Collected data →
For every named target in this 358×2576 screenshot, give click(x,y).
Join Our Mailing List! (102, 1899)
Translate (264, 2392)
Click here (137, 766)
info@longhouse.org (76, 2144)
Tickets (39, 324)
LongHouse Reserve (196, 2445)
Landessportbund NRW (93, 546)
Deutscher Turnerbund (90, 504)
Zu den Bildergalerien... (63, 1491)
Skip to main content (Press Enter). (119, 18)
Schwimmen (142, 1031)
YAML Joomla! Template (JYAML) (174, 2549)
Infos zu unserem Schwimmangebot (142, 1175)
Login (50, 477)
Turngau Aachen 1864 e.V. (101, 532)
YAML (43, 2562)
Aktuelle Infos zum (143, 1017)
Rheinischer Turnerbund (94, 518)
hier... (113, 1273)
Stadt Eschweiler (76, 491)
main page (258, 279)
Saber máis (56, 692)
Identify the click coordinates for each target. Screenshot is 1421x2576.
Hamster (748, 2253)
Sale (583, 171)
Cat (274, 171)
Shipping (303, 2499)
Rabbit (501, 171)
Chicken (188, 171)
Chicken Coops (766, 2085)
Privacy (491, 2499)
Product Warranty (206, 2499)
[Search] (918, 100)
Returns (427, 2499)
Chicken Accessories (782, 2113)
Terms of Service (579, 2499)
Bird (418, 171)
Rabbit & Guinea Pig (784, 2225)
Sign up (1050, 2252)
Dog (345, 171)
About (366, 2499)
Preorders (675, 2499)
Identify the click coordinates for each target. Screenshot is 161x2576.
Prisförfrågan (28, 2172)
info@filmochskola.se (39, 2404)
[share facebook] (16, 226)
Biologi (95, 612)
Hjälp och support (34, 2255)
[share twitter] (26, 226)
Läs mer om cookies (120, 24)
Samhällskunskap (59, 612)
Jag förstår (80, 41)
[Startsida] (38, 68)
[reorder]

YOUR OBJECTIVE → Every line with "Turnerbund" in it should be copied from the entries above.

SOLUTION BELOW →
Deutscher Turnerbund (90, 504)
Rheinischer Turnerbund (94, 518)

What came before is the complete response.